Apple would publish a free, soft-bound "promotional" edition of
Inside Macintosh on low quality paper as soon as possible, and send a
copy for free to every developer. It was about as thick and flimsy as
the Yellow Pages, so it became known as the "phone book" edition.
Most developers still bought the high quality, beautiful hardback
edition when it came out a few months later, anyway.
> > like i said, microsoft forced apple to cancel a *far* better basic. ms
> > basic came out in spring 1984 or so (maybe summer), and by fall 1984
> > the first of the native mac dev tools started to appear. by early 1985
> > the floodgates had opened.
>
> Your memory is off on this by a year as well.
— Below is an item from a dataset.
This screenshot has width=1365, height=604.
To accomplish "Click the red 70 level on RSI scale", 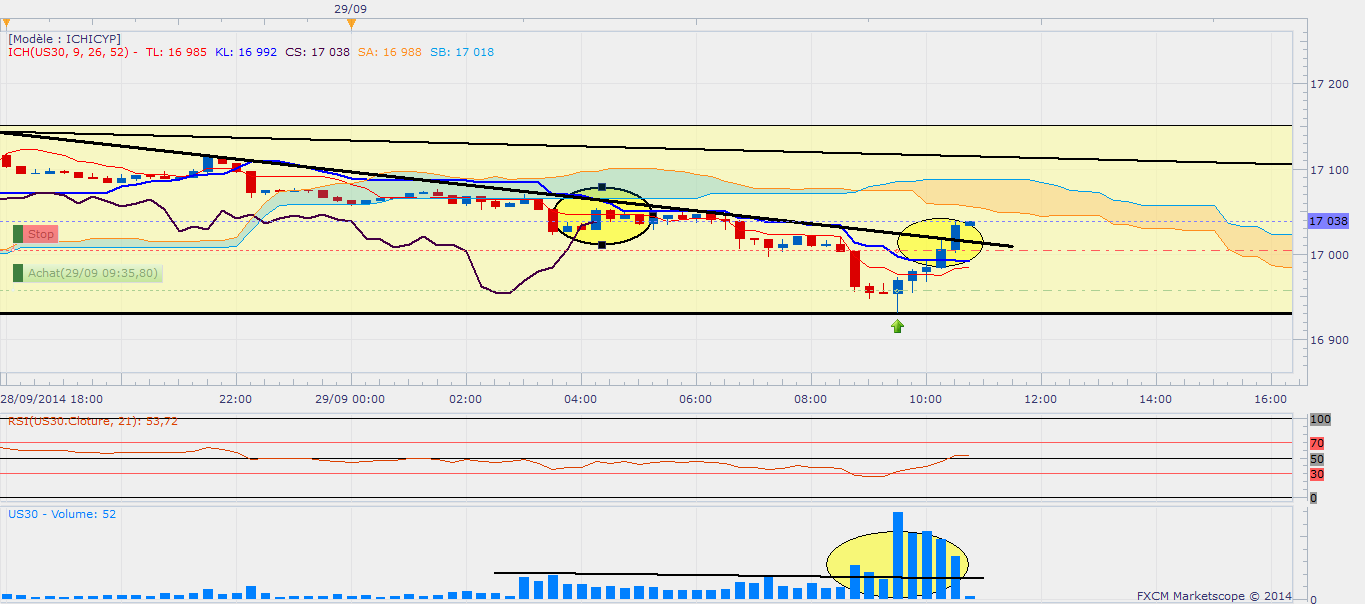I will click(x=1317, y=442).
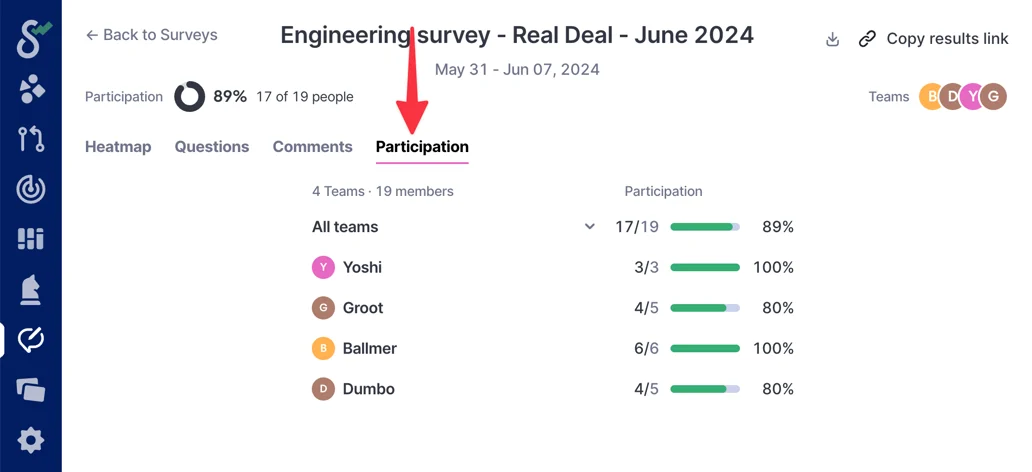Switch to the Heatmap tab

coord(118,147)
The Lightspeed products
> you mention were both released in 1986, after the Macintosh Plus allowed
> users to add an acceptably fast hard disk without voiding their Apple
> warranty.
where did i say lightspeed came out in 1985?
macintosh pascal came out in 1985 and worked very well on a mac 512k
with two floppies. i know, because that's exactly what i used.
lightspeed pascal grew out of mac pascal and lightspeed c was a
separate product. those came later, as you said, but i wasn't talking
about those with regards to the floodgates of native mac development
systems.
prior to the lightspeed products, there was aztec c, consulair c,
megamax c, an assembler whose name i forget, tml pascal and many
others. we had them all.
as i said, the company i was at bought macs in late 1984 and started
mac development in early 1985, without a lisa.